Problem: Lines in the material below that include "computer" need to be tallied; give the total alone.

--- Input data ---

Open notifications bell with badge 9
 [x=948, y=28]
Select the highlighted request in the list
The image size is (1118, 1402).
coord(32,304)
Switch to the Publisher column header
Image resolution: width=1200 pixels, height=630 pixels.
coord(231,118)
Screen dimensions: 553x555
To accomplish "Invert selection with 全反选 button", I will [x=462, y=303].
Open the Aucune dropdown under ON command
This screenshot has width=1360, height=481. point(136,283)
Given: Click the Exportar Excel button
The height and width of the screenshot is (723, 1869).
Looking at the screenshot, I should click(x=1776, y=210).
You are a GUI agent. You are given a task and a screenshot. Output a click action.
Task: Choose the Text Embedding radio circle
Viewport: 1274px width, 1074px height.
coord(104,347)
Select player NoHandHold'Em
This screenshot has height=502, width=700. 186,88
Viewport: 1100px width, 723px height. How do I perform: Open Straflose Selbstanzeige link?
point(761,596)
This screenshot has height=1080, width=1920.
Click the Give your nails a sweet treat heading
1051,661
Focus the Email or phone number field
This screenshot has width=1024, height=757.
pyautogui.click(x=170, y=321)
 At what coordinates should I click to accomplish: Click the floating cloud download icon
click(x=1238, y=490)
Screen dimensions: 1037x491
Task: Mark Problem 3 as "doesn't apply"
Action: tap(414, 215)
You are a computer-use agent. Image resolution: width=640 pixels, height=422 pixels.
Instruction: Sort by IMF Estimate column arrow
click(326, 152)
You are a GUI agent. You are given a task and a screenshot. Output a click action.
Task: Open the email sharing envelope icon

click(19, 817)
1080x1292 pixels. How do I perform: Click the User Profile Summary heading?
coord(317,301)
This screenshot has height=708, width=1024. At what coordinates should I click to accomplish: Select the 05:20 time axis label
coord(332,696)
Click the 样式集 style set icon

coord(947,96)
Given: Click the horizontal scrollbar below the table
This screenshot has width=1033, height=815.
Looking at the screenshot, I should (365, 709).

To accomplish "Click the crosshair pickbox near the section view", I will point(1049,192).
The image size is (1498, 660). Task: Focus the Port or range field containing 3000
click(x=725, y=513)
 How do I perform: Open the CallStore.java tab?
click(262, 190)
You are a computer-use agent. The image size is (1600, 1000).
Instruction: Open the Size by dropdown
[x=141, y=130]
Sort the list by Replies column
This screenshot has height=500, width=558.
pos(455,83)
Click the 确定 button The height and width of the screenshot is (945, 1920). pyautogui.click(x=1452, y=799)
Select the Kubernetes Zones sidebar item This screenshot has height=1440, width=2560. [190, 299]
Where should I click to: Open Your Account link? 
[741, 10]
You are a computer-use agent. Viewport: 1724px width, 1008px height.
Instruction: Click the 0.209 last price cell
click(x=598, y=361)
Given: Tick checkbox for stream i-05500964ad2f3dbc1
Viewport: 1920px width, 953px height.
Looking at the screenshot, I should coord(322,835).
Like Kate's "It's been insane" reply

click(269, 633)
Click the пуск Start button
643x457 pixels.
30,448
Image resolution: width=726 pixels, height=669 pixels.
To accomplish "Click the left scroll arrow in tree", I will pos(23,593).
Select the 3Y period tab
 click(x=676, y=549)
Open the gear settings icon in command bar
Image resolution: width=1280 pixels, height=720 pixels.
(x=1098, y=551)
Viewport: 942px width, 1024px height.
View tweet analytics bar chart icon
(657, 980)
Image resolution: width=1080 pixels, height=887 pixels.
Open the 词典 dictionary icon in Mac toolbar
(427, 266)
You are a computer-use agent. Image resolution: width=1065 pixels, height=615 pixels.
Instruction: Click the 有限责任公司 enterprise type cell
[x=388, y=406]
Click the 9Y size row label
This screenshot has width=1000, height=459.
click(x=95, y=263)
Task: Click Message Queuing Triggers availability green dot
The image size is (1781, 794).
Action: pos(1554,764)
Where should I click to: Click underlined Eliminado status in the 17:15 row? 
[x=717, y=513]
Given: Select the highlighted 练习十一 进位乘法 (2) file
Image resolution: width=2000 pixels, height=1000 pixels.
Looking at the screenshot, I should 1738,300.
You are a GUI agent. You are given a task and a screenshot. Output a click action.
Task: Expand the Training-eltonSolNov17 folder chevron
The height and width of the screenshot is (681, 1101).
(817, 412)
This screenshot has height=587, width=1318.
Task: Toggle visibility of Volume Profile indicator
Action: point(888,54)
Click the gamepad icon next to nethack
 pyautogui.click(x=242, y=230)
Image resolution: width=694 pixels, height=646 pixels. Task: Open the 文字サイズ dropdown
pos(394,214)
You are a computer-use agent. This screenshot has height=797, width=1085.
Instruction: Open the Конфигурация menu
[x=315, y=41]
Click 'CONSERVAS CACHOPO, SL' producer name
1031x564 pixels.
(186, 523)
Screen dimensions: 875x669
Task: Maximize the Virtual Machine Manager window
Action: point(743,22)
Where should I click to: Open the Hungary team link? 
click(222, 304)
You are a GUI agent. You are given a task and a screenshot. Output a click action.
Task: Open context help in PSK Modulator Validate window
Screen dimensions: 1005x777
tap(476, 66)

---

Result of the exercise: 5